Danaher's (DHR 0.04%) mix of life sciences and diagnostic businesses made it one of the big winners from the pandemic. Its status as one of the go-to options for investors looking for portfolio protection from a resurgence of the pandemic has never been in doubt. Its life sciences tools help medical bodies research vaccines and therapies (including COVID-19), and its diagnostics tools test for medical conditions, including COVID-19.
The key question is just what kind of growth rate can investors expect in the future, and does the company's valuation justify its long-term growth trajectory?
The case for Danaher stock
As noted, while there's a pandemic/endemic, there's a case for buying Danaher as portfolio protection. The idea is that if governments close down the economy again in response to an outbreak, investors should look to the very few collections of stocks that can do well in such an environment.
As you can see in the chart, Danaher was one of those stocks. So if your portfolio is overloaded with cyclical companies that will do well as the economy reopens, buying Danaher might provide some balance.
While that argument still holds water, the question is, what kind of growth rate can investors expect from Danaher when the pandemic turns endemic?
Danaher's growth rate
To help investors make up their minds, Danaher's management breaks out its growth in terms of core sales and base business core sales growth. Core sales growth is like-for-like sales growth that excludes the impact of acquisitions. Meanwhile, base business core sales growth includes revenue from COVID-related vaccines and therapies but excludes revenues related to COVID-19 testing.

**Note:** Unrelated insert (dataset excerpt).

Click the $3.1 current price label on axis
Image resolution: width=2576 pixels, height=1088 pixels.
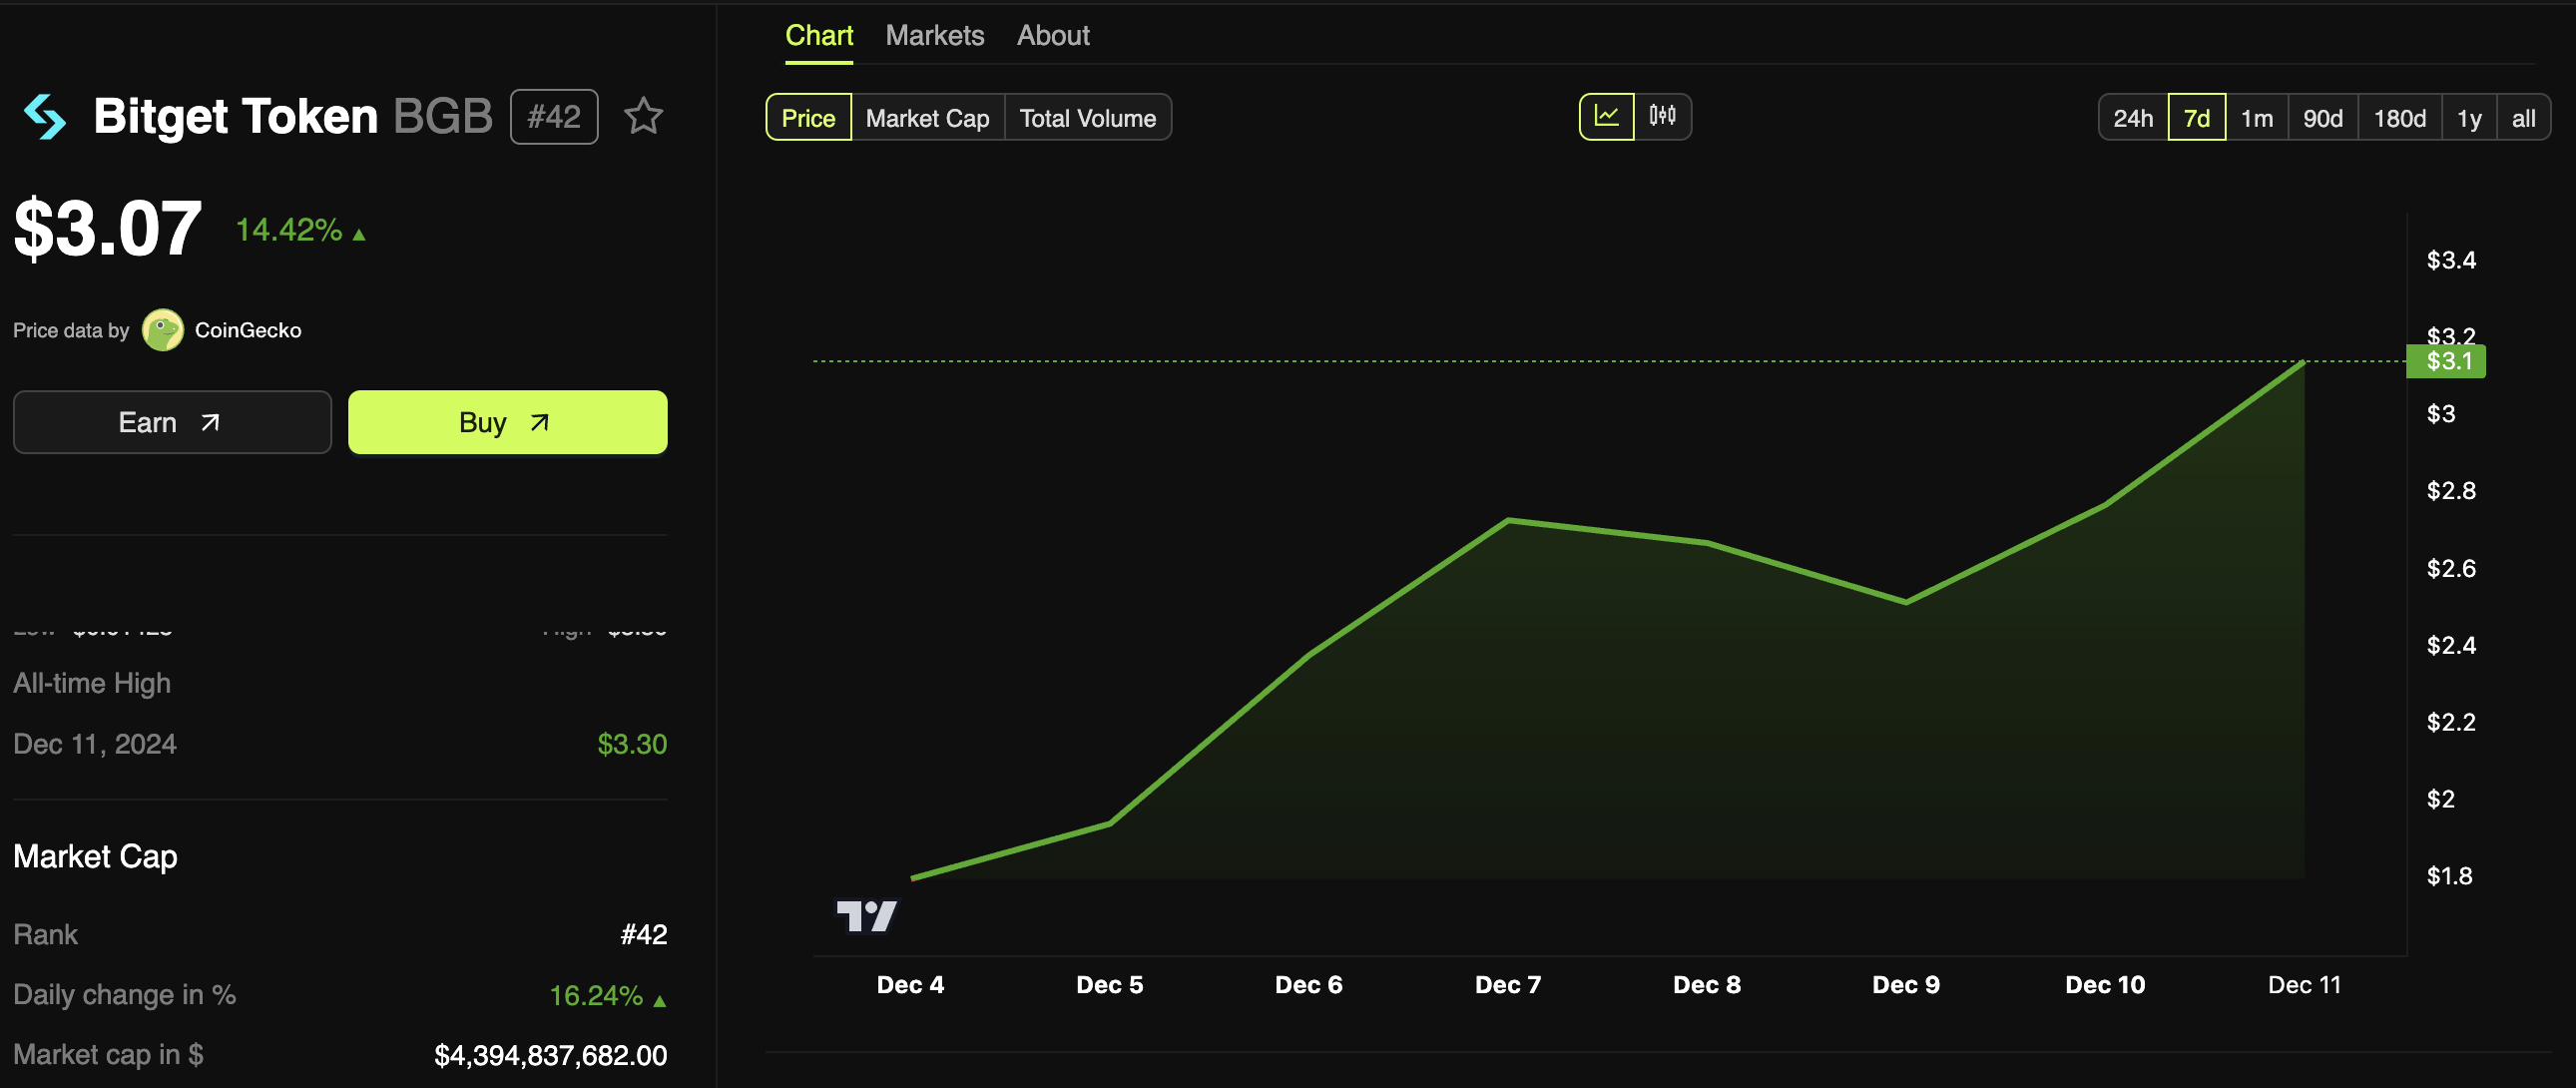[2446, 361]
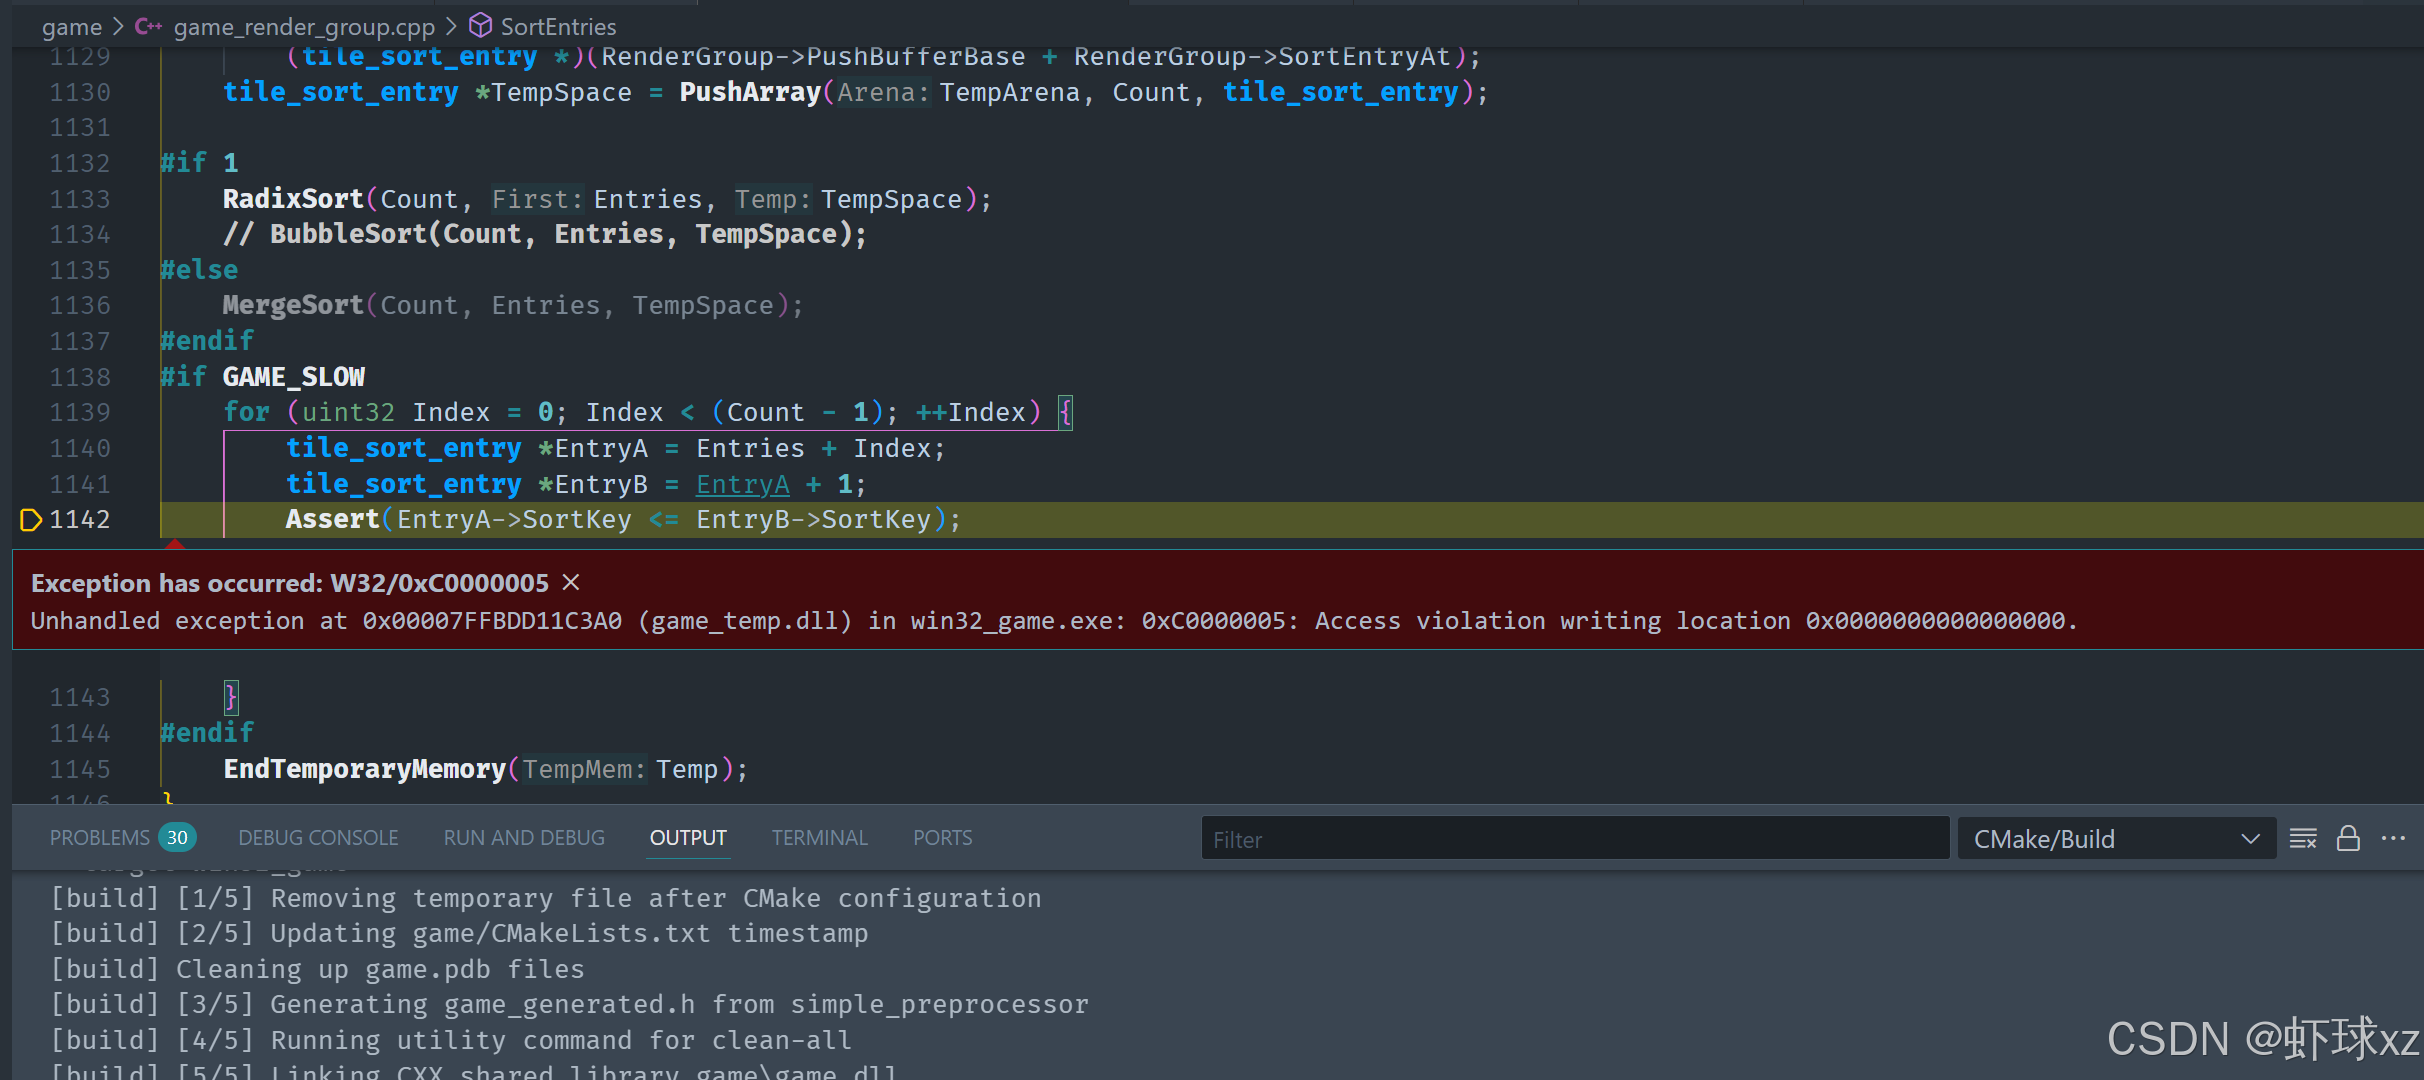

The logic behind this is management's belief that as the pandemic becomes endemic, the demand for vaccines and therapies will continue. Still, the need for diagnostic testing will be much more volatile and will decline over time.
Indeed, management's guidance for 2022 is as follows:
- Full-year core sales growth in the mid-single digits.
- Full-year COVID-19-related testing sales growth in the low-single digits.
- Full-year base business core sales growth in the high-single digits.
As you can see, the lower growth rate of COVID-19-related sales growth in 2022 is slowing the growth rate of Danaher in 2022, but the underlying (base business core sales) growth is stronger -- a good sign for the long term.
What it all means for investors
The difference between core and base business core may appear to be small, but it has very significant implications for the company's valuation. For example, suppose you believe that the (base business core) high-single-digit growth rate can be used to pencil in Danaher's long-term growth rate. In that case, you will have a significantly different valuation for the company than you would if you use a mid-single-digit long-term growth rate.
For example, with a 5% annual growth rate, Danaher's earnings would grow by 62% over the next decade, compared to 116% with an 8% yearly growth rate. Long-term assumptions matter.
That's why analysts spent so much time on the last earnings call asking management about its underlying assumptions for growth in its life sciences segment. While it's uncertain just what the diagnostics rate will be, it's helpful to build base-case scenarios around what the life sciences growth rate will be over the long term.
What management said
CEO Rainer Blair has an answer to this question. During the recent earnings call, Blair reiterated his view that the key bioprocessing business would generate high-single-digit to low-double-digit growth in 2022, which "supports our high single-digit perspective beyond that."
Blair's confidence rests in the activity levels in "the project pipeline for monoclonal antibodies," which is "50% larger today than it was five years ago. For cell and gene therapy, it's 10x larger, driving extraordinary activity here in the clinical trials area." Monoclonal antibodies are engineered molecules produced in a laboratory to mimic or enhance the body's natural antibody system. They are manufactured using bioprocessing technology, in which Danaher is a leader.
It's a compelling case and speaks to the underlying growth rate in Danaher's business.
A stock to buy?
Over the long term, the case for Danaher remains attractive. Still, investors will have to expect some near-term volatility as the debate over its long-term growth rate will be impacted by the noise around COVID-19-related diagnostic testing. Trading at 28 times current earnings, the valuation looks slightly stretched.
That said, if the stock price keeps falling, at some point, Danaher will become an attractive stock, and long-term investors need to keep it on their radar screen.